The trick is getting the things we need to know into our long term memory. Apparently, our brains are selective about what gets into the long term memory. So I may want to learn how to use the JPA and Hibernate and Spring and Struts 2 and a myriad other frameworks, API's and tools but my brain may decide that its not important enough to remember. Instead, I could quote word for word every line from the Lord of The Rings. Why?

Recently I started attempting to use Appfuse to create a new project that I am about to build. Since I am already experienced with Hibernate, Struts 1.x and some of the other technologies involved I thought that I would breeze through the learning phase. That was not that case. After examining why it was so difficult for me to learn this framework I realized that I never gave myself the chance to learn. I approached the task of learning with arrogance. Believing that I already knew enough.

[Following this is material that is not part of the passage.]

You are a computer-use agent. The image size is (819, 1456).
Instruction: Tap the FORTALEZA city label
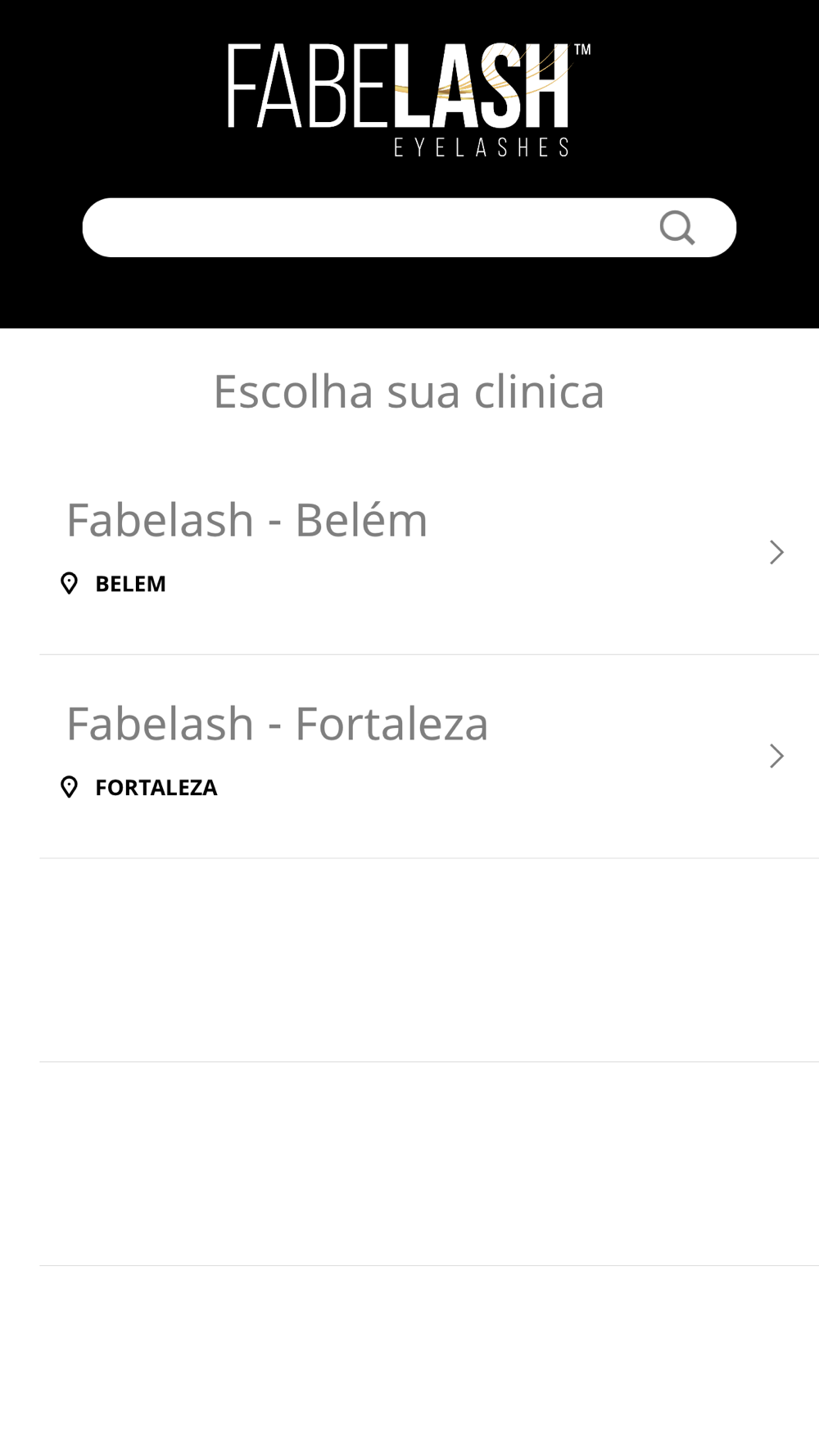(156, 788)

Arrogance closed the door to learning. So I tried a series of ten minute approaches and none worked and my frustration grew and I blamed Appfuse for being too complex.

Then one day I spent several hours working on Struts 2 alone. I found it quite easy to pick up and learn. I stopped, rested did no more learning that day.

The next day I spent several hours on sitemesh. Again, quite easy to learn and use. I then spent some hours each on Freemarker, Maven and Spring. At the end I tried Appfuse again and found it quite easy to use. In fact I wonder how I ever got anything done before.

The lessons I learned is that first, don't be arrogant about your knowledge. There is always more to learn. And second, give yourself a chance to learn. That is, make time to spend on the topic, make sure you don't crowd too many different new things into the same day. Your brain needs time to convert the things you experience into long term memory.